Educación, derechos, infancia? fueron palabras que resonaron con fuerza estos días en el acto de la firma de un convenio entre la Consejería de Educación y Unicef. Un acuerdo necesario para promover los derechos de los más pequeños en el ámbito educativo, ese escenario en el que, junto al familiar, va a determinar no solo que un niño adquiera conocimientos de matemáticas, sino también que aprenda a asumir sin complejos un papel activo en la futura toma de decisiones, defendiendo una ciudadanía exenta de desigualdades.

No es la primera vez, ni la última, que desde aquí haga un llamamiento por una educación globalizadora, esencial y comprometida, sencillamente porque es la base de toda seña de identidad de cualquier sociedad que pretenda reflejarse en el espejo de los valores y la responsabilidad.

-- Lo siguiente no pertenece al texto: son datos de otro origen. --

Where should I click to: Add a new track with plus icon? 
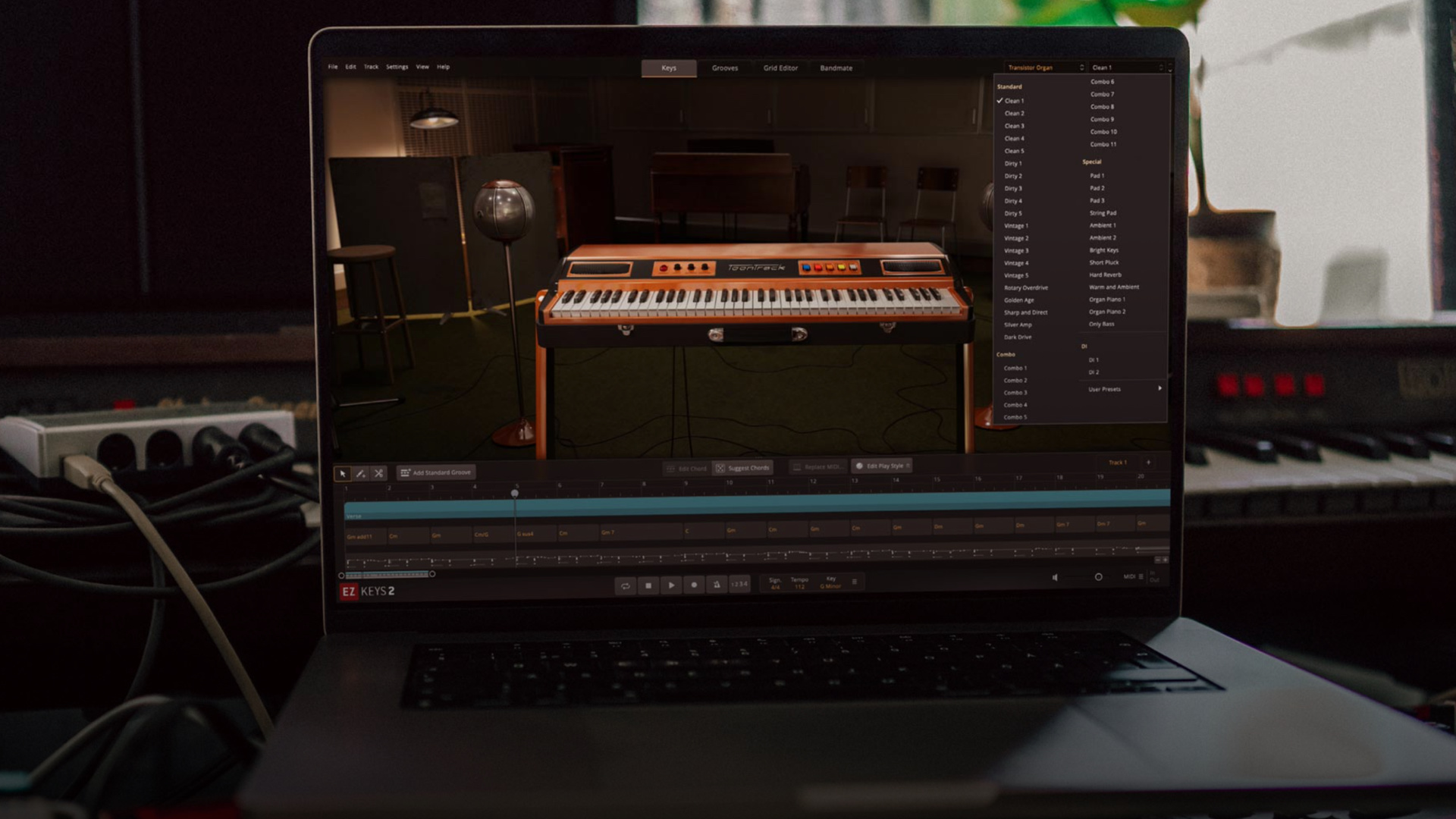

De ello va a depender que las generaciones futuras puedan exhibir un comportamiento individual y colectivo que discrimine toda actitud abyecta y propugne, en cambio, una cultura social sin odios ni hipocresía. Un reto difícil y extraordinario, sin duda, pero que supone el legado más importante que profesores y padres podemos aportar a nuestros hijos.

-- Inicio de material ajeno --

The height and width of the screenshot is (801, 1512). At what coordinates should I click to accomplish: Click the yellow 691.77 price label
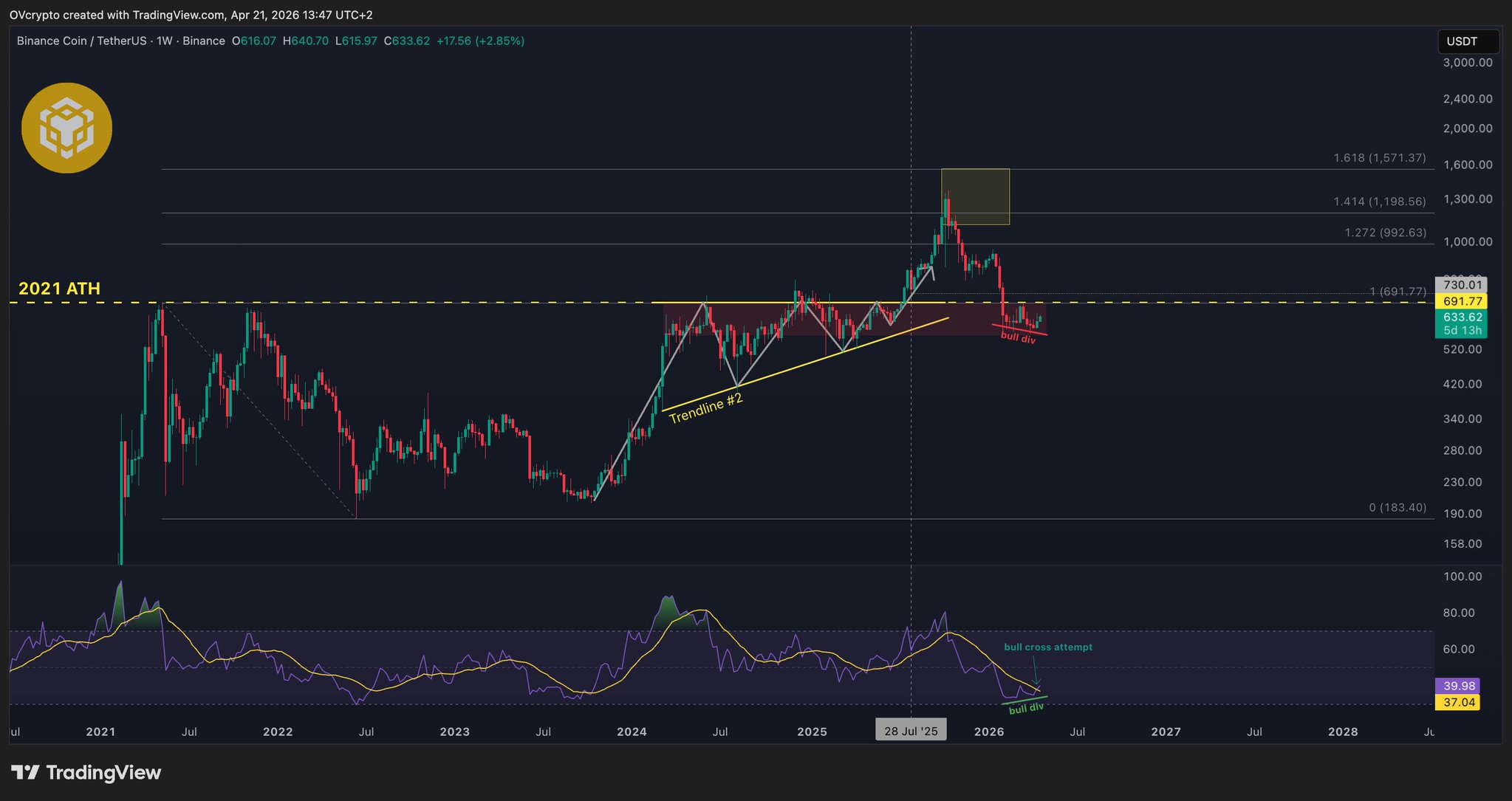point(1460,301)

La inversión pública más alta debería ser en el campo del saber, en una educación vista por encima de la mera instrucción y, por supuesto, de la sumisión y del adoctrinamiento al que determinadas decisiones políticas nos quieren conducir. Y un pacto nacional por la enseñanza, ajeno al vaivén político y a los desvaríos territoriales, sería un buen principio. Una educación, en suma, que nos empuje a pensar y a modular nuestro propio comportamiento para que hagamos honor a la condición humana que nos caracteriza o que, al menos, debería caracterizarnos. No olvidemos que el conocimiento es ese otro alimento imprescindible para crecer en paz y en libertad, la herramienta más fina con la que moldear una sociedad pujante y solidaria. De esa apuesta saldríamos ganando todos sin excepción.